Brussels - It does not look great for the European
Union: two years after it launched a mission to train Afghanistan's
police, NATO decided on Friday to start a training force of its own.
'The EU-trained police are really good at writing parking tickets,
but that's not what we need right now,' one highly-placed NATO
official told the German Press Agency dpa.
But the debate is not so clear-cut. While some officials say that
the NATO mission's role will be to pick up the ball from the EU,
others insist that there is not only room for two police training
missions in Afghanistan, there is a definite need for them.
Two years ago, on June 15, 2007, the EU sent the first police
officers to 'contribute to the establishment of sustainable and
effective civil policing arrangements' in Afghanistan.
The move was part of an EU push to make its presence felt
alongside NATO in Afghanistan, at a time when the United States, in
particular, was complaining that Europe was not doing its bit.
But two years on, NATO officials say that the EU's mission has not
given the Afghan police the kind of training they need.
'The EU is not effectively training the Afghan police, so we need
to use NATO more,' said a NATO diplomat from an EU member state.
Complaints about the EU mission are not limited to NATO. On
February 19, the United Nations envoy to Afghanistan, Kai Eide, said
that he had hoped the bloc would be 'more active' in police training,
rather than making the US 'carry the main burden.'
The EU mission was originally mandated to have 200 trainers. In
early 2008, member states doubled that target, but by the time Eide
made his comments, the mission had only 177 international staff.
At present, there are roughly 300 EU trainers in Afghanistan, and
'the intention is to keep moving towards 400,' Cristina Gallach,
spokeswoman to the EU's top diplomat, Javier Solana, told dpa.
On Friday, to fill the gap, NATO defence ministers approved a new
training mission for the Afghan police.
That mission, whose backbone is expected to be 300 paramilitaries
from France and Italy, is intended to teach the Afghan police not
just how to keep the peace, but how to survive in a firefight.
'We know from the fact that two-thirds of all uniformed losses,
Afghan and NATO, are among the police that they are under very heavy
pressure.
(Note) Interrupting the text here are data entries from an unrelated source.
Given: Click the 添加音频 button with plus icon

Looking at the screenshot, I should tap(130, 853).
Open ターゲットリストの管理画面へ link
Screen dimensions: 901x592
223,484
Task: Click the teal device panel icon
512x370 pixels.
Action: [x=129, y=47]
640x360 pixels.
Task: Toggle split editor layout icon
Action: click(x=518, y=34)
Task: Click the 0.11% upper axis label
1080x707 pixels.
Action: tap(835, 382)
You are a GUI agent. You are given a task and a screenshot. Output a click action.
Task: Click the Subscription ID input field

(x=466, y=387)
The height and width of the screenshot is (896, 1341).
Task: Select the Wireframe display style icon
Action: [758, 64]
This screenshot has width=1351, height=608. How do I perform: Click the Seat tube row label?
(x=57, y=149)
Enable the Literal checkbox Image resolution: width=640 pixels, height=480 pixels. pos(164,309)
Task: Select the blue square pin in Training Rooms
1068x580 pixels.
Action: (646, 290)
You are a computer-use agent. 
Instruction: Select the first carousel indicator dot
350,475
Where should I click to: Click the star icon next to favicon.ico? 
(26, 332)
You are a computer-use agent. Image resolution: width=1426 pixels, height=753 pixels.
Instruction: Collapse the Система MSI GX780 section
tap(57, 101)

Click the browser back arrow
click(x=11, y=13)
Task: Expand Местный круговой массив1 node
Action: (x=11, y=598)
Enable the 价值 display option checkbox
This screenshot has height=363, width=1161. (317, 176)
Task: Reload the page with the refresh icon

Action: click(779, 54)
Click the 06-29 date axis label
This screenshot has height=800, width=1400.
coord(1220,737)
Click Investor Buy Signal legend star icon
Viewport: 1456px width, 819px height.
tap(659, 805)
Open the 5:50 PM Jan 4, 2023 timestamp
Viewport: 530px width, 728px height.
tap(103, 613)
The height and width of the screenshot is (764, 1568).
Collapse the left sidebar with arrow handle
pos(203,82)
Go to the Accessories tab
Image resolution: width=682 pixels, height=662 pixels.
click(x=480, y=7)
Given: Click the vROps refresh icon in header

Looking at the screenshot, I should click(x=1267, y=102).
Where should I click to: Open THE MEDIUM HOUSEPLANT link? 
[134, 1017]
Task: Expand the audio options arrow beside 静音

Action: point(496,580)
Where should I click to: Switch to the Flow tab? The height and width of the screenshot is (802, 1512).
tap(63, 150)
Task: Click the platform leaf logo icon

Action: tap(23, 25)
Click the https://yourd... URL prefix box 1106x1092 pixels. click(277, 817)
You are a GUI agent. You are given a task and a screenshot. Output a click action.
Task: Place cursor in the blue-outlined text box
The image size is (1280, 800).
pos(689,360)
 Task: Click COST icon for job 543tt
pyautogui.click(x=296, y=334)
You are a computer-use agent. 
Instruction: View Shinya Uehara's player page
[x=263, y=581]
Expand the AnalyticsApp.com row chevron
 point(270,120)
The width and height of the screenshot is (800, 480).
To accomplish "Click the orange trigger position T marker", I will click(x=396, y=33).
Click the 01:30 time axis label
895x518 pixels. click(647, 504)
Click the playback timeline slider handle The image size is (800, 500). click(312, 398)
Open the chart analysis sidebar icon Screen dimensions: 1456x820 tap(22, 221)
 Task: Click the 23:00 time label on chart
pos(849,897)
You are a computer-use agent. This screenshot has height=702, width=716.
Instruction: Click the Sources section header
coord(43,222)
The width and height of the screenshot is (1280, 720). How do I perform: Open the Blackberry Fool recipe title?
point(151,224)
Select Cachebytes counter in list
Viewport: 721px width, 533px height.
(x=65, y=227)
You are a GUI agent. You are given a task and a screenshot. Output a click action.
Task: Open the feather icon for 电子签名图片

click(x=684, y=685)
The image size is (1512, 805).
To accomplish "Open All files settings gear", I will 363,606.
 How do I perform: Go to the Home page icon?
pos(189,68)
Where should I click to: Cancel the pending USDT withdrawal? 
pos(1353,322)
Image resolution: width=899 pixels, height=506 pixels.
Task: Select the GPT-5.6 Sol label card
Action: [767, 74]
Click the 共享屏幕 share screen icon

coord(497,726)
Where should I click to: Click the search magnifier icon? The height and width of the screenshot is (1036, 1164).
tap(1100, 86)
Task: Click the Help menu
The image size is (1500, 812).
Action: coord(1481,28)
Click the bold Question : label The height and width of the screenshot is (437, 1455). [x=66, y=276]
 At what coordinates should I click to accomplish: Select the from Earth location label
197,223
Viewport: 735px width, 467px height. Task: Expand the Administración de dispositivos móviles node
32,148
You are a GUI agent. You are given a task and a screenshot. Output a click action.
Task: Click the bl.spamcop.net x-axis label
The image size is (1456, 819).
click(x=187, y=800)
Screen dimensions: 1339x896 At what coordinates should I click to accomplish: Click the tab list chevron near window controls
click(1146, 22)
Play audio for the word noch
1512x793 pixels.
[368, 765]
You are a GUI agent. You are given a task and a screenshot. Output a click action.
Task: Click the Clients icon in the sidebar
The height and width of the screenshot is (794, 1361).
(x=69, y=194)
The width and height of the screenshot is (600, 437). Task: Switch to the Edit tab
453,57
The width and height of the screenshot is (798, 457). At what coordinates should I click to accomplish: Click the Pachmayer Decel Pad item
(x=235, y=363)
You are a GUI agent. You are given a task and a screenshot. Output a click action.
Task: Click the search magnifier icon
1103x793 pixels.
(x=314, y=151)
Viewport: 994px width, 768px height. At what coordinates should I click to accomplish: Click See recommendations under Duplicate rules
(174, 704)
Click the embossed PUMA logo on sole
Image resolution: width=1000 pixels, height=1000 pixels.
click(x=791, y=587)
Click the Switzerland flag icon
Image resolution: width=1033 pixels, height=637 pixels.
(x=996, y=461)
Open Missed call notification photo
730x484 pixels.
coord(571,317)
That indicates a need for more military-style
training: they need the ability to fight back,' Estonian Defence
Minister Jaak Aaviksoo told dpa.
But diplomats in both organizations insist that NATO's move is not
intended as a snub to the EU's two-year-old mission.
'NATO will take specific units from specific EU member states to
do specific training in higher-risk situations ... The EU is training
specific types, senior elements in the interior ministry, on issues
like police practice and the rule of law,' Gallach said.
NATO officials, too, acknowledge that the EU is doing a necessary
job, even if it is not one the alliance itself would prioritize.
'Afghan civilians often complain that there's nobody to turn to if
they've been burgled or mugged: that's what the EU is trying to
address,' another European NATO diplomat said.
Indeed, within both the EU and NATO, officials say that the basic
problem is not that either organization is not doing its job, but
that there are simply too many jobs to go round.
'There is so much to do there: everything needs to be done, from
securing territory from the insurgents, to holding it down, to
ensuring that police units are well trained,' Gallach said.
And given the problems which Western nations increasingly face in
finding staff, especially non-military staff, to go to Afghanistan,
NATO's main challenge is less likely to be covering any gaps left by
the EU, than filling the holes in its own ranks.
'We still need more. Three hundred trainers is clearly a very low
number if we want to be serious,' Aaviksoo said.